Quote Originally Posted by Andrew Hinds View Post
This is Zelenka's 1738 Miserere in C Minor and Alistair shares my immediate reaction that what Clemency has suggested cannot possibly be a main reason why Bach was so anxious "to get an appointment at the same court - (i.e. at Dresden) - just to be closer to his hero".
That's great that Zelenka made the book. But, it would be a shame if new myths like this caught on because of a backlash to the previous ones - too often are opinions or general statements taken as fact rather than speculation. Part of the problem is that people researching on Zelenka don't know where to turn to without paying some extra time & effort. The newest version of the Wikipedia page (updated by djdresden a year or so ago) went some way to addressing this, but it is no where near perfect.

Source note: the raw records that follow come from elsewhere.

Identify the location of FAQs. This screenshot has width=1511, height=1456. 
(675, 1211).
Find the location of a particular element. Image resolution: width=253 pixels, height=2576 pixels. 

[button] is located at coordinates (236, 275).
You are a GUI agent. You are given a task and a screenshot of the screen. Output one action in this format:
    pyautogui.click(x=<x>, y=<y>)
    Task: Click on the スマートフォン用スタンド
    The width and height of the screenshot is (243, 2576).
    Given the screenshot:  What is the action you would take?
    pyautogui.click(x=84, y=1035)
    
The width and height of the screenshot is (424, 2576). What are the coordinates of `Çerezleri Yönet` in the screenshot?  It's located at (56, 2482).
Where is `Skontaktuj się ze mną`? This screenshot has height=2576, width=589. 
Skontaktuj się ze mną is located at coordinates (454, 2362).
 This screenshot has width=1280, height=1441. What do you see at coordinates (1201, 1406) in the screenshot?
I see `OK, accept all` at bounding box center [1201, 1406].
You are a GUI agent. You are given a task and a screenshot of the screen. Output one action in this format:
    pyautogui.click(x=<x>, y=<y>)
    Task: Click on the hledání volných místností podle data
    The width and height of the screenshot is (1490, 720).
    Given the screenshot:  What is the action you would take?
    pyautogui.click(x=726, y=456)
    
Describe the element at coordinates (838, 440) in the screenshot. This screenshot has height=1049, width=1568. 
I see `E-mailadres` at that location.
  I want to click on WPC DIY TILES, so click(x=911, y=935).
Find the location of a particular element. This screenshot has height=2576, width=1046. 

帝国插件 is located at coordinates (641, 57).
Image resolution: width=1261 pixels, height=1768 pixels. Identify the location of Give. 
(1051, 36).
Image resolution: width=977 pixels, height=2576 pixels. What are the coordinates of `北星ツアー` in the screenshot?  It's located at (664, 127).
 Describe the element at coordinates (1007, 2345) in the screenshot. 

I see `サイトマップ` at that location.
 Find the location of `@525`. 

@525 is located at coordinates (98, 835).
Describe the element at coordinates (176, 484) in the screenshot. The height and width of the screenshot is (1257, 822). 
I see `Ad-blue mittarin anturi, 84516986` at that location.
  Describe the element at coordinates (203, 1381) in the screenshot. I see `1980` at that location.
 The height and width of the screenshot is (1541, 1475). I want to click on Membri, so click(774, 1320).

I would speculate that, being one of the main people responsible for the Dresden Catholic Church music program during the late-1720s-30s, Zelenka would have in the very least indirectly affected J.S. Bach, due to the great contemporary and older pieces collected and kept by him for use by the Court. Does this mean that Bach would have at some point(s) attended Masses & services in Dresden...? Or would he have come across them in other ways? Where did he get is apparent enchantment with the Catholic Mass composition form (the book 'Exploring Bach's B-minor Mass' ed. Yo Tomita goes some way into discussing this - Dr. Stockigt's chapter, especially)? As for your speculation, Andrew, I reckon that that would make sense. Many of these top composers were in touch with each other. Telemann for eg.), a mutual contact. No doubt they would have had very interesting exchanges, indeed.